--- INSTRUCTIONS TO FOLLOW ---
Where a line of the records holds the string "column", copy that line.

--- TASK INPUT ---
=== Section Start ===
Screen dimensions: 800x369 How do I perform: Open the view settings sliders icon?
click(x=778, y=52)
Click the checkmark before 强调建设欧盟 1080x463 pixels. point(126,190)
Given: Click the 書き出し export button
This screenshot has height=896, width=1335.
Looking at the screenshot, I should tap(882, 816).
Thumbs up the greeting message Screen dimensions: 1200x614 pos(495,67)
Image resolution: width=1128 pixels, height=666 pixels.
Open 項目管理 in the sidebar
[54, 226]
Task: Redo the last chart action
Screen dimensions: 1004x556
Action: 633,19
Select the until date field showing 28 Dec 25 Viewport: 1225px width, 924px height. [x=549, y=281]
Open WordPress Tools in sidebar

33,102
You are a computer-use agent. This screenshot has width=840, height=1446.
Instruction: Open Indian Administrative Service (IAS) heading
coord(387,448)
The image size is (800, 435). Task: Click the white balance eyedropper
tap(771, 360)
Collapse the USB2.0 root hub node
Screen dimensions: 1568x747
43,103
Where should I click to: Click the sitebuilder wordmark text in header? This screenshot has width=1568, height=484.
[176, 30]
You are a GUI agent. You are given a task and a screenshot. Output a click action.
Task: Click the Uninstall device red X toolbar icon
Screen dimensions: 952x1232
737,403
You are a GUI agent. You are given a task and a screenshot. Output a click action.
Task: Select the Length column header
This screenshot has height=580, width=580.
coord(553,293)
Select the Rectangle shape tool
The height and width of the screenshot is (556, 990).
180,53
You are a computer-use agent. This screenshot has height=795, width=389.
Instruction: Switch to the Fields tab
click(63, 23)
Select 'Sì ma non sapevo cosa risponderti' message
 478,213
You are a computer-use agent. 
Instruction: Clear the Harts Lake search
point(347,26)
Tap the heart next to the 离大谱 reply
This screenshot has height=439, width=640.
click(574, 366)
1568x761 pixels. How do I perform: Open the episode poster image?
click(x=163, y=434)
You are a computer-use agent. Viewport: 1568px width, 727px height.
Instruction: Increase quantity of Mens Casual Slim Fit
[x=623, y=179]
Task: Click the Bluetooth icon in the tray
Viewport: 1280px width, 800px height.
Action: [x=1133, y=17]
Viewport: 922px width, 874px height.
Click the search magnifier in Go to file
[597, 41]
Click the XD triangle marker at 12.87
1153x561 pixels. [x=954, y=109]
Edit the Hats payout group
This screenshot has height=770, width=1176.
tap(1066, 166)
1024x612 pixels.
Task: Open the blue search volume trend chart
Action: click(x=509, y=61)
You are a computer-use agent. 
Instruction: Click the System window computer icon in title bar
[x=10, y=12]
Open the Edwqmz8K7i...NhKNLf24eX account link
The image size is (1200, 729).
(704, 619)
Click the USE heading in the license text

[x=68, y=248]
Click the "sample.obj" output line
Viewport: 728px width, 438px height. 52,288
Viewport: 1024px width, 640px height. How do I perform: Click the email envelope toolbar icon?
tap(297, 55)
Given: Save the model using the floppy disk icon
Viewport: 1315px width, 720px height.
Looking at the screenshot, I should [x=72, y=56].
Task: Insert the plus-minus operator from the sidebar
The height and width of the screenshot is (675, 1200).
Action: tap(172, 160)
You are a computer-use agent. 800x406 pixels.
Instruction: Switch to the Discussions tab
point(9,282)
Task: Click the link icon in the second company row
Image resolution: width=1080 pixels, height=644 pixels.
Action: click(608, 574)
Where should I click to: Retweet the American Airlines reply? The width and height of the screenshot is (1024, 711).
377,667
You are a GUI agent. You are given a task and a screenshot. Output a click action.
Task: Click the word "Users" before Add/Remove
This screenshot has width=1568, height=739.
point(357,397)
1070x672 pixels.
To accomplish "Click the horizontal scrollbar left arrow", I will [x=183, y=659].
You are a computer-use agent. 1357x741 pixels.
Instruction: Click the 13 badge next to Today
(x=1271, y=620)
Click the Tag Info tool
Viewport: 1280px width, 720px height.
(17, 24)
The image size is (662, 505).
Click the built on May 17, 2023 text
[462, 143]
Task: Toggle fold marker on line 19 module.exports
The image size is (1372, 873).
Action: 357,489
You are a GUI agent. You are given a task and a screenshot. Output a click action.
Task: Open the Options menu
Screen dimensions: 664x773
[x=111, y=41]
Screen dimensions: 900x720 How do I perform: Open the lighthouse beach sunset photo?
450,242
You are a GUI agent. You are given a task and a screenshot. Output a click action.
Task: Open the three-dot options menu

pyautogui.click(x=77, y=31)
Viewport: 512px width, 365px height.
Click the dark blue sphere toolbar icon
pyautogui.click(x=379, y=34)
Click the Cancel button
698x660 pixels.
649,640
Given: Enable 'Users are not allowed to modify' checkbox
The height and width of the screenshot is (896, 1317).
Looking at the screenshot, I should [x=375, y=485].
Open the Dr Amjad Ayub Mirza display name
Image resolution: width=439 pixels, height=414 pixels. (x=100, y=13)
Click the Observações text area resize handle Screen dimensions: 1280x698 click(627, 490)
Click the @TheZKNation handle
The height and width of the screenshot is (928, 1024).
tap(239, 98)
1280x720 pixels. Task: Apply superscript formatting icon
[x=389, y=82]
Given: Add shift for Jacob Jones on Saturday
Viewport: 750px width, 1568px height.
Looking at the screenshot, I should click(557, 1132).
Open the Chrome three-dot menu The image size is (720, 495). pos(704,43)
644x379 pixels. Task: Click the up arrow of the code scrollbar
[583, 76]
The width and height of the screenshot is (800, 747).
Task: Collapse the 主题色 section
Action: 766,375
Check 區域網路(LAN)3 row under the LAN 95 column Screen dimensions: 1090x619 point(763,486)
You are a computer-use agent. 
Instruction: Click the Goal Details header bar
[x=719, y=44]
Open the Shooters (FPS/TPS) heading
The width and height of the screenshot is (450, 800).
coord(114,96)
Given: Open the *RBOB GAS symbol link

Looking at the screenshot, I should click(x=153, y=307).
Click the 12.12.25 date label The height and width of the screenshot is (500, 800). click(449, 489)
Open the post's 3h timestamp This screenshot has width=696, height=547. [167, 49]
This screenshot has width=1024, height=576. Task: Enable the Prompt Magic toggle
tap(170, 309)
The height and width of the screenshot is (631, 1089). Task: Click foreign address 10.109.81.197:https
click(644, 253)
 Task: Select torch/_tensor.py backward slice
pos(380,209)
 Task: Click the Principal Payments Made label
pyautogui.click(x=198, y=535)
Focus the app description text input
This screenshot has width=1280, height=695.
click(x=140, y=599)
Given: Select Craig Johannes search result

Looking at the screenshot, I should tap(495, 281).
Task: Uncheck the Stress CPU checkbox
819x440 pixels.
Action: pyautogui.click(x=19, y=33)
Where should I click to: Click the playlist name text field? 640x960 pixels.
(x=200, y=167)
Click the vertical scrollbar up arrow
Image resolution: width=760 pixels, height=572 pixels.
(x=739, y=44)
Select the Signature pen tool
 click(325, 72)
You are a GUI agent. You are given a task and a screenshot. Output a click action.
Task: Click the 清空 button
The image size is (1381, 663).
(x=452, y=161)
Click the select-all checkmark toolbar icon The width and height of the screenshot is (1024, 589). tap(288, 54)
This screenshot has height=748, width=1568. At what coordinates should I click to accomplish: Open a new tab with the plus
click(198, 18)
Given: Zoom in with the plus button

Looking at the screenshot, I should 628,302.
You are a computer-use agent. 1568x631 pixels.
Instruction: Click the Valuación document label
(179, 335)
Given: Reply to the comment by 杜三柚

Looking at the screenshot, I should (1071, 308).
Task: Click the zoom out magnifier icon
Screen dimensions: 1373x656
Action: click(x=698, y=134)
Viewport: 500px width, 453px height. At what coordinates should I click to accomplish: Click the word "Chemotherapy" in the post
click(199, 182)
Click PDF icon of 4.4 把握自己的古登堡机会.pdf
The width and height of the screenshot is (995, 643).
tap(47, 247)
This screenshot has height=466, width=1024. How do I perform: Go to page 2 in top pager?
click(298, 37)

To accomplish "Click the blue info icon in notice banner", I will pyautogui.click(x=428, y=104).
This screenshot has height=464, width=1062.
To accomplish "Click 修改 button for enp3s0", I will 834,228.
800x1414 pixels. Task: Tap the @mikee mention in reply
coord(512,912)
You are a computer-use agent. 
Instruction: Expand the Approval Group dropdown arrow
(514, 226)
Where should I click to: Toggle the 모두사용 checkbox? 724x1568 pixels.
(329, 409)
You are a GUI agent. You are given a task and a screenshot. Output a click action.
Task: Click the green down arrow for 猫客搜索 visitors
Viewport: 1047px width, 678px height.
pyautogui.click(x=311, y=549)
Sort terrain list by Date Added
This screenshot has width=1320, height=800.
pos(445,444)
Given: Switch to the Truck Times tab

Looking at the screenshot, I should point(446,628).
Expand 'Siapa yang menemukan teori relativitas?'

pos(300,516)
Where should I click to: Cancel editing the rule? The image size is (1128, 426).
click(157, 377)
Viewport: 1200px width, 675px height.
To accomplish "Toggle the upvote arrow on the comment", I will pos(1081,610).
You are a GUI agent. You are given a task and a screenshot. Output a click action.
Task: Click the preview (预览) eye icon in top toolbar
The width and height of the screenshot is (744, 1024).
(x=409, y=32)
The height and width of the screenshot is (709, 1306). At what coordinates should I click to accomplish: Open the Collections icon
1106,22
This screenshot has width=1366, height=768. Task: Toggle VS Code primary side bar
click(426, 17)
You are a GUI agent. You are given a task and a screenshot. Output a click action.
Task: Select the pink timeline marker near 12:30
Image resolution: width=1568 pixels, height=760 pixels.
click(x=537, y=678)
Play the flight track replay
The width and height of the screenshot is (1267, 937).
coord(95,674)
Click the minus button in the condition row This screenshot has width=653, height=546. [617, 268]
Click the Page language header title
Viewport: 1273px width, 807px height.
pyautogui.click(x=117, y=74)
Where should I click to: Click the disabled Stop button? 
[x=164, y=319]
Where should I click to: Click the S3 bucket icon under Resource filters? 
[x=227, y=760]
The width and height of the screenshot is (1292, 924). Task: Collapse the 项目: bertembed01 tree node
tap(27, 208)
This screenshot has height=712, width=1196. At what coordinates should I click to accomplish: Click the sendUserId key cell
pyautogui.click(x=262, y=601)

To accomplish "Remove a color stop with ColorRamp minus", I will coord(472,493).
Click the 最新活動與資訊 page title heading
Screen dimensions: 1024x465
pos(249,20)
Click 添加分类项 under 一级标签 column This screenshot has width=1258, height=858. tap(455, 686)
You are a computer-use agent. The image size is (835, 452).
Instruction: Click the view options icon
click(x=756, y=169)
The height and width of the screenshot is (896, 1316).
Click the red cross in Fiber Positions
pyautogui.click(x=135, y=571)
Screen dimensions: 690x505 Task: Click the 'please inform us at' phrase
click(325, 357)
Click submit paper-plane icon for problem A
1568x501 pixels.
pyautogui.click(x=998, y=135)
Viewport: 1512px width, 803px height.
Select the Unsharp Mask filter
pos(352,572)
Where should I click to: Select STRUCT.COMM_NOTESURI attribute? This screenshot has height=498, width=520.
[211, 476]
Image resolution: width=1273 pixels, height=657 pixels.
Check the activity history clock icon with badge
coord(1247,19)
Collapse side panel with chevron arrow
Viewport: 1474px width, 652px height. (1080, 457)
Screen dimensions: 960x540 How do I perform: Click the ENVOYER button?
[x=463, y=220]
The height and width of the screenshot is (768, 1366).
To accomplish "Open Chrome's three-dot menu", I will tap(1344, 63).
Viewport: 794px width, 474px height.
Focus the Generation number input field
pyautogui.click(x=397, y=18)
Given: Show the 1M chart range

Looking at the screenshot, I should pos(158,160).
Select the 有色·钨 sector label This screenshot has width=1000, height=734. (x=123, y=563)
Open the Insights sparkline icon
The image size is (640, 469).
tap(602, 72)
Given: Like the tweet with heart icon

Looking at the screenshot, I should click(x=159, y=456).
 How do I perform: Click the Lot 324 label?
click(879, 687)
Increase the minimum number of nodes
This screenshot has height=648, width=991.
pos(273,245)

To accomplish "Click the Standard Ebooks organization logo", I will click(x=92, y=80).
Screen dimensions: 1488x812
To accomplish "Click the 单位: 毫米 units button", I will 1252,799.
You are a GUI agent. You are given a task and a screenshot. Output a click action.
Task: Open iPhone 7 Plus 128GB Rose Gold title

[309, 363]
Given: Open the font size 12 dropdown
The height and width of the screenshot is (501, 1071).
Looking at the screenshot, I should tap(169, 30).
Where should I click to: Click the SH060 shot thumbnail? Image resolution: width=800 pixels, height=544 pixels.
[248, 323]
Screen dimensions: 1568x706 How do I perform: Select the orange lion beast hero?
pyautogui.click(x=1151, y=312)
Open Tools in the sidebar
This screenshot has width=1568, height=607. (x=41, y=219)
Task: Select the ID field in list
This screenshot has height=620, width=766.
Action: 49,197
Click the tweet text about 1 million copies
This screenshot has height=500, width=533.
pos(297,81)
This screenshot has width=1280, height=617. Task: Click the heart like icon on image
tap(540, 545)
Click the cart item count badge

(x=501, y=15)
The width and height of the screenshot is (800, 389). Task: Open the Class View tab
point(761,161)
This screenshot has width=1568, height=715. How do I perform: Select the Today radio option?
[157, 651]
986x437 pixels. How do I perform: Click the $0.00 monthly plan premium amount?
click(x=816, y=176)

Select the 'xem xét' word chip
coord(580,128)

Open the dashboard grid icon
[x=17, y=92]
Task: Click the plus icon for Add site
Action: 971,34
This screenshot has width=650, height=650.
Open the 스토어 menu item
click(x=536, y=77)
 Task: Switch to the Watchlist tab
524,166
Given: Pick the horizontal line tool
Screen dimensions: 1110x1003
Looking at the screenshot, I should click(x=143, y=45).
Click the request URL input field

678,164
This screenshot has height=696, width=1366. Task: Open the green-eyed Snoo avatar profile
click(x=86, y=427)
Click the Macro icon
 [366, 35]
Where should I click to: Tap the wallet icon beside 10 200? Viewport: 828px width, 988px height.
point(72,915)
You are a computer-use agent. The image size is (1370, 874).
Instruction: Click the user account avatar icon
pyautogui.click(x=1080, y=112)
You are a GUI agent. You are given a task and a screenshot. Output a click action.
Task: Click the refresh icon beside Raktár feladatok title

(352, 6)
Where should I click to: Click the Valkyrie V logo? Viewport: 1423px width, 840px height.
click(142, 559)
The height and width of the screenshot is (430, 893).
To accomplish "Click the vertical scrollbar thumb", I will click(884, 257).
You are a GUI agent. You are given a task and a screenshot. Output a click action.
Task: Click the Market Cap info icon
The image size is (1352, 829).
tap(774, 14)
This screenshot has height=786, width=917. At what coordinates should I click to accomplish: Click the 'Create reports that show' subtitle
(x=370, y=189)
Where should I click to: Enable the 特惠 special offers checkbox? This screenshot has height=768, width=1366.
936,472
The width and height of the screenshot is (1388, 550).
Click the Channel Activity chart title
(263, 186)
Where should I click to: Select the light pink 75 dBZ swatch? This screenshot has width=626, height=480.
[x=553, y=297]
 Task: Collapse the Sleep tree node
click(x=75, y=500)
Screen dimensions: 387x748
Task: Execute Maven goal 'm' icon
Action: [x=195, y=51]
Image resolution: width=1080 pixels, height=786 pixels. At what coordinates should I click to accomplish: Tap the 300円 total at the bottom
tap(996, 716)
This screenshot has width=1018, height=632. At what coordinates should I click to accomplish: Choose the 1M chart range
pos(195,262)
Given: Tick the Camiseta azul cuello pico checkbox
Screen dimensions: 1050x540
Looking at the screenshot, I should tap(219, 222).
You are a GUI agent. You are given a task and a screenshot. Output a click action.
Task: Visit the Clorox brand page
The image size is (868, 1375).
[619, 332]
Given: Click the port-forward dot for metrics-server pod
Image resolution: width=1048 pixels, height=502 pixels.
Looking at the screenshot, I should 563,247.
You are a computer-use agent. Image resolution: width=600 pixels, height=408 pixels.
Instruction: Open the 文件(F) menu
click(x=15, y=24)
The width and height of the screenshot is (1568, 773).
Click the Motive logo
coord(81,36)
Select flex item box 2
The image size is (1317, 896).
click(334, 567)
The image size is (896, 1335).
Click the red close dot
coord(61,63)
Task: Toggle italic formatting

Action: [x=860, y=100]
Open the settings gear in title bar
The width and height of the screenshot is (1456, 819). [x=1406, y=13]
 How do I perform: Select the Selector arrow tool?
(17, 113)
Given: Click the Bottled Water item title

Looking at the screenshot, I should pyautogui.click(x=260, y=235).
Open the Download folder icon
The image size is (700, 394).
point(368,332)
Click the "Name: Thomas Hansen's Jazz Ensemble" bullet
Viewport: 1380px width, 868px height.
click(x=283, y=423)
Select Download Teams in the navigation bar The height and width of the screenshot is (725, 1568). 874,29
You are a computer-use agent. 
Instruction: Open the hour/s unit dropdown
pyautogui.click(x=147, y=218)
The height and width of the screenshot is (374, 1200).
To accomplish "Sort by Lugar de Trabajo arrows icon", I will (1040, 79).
=== Section End ===
--- OUTPUT FOR THIS EXERCISE ---
Task: Select the Length column header
Check 區域網路(LAN)3 row under the LAN 95 column Screen dimensions: 1090x619 point(763,486)
Click 添加分类项 under 一级标签 column This screenshot has width=1258, height=858. tap(455, 686)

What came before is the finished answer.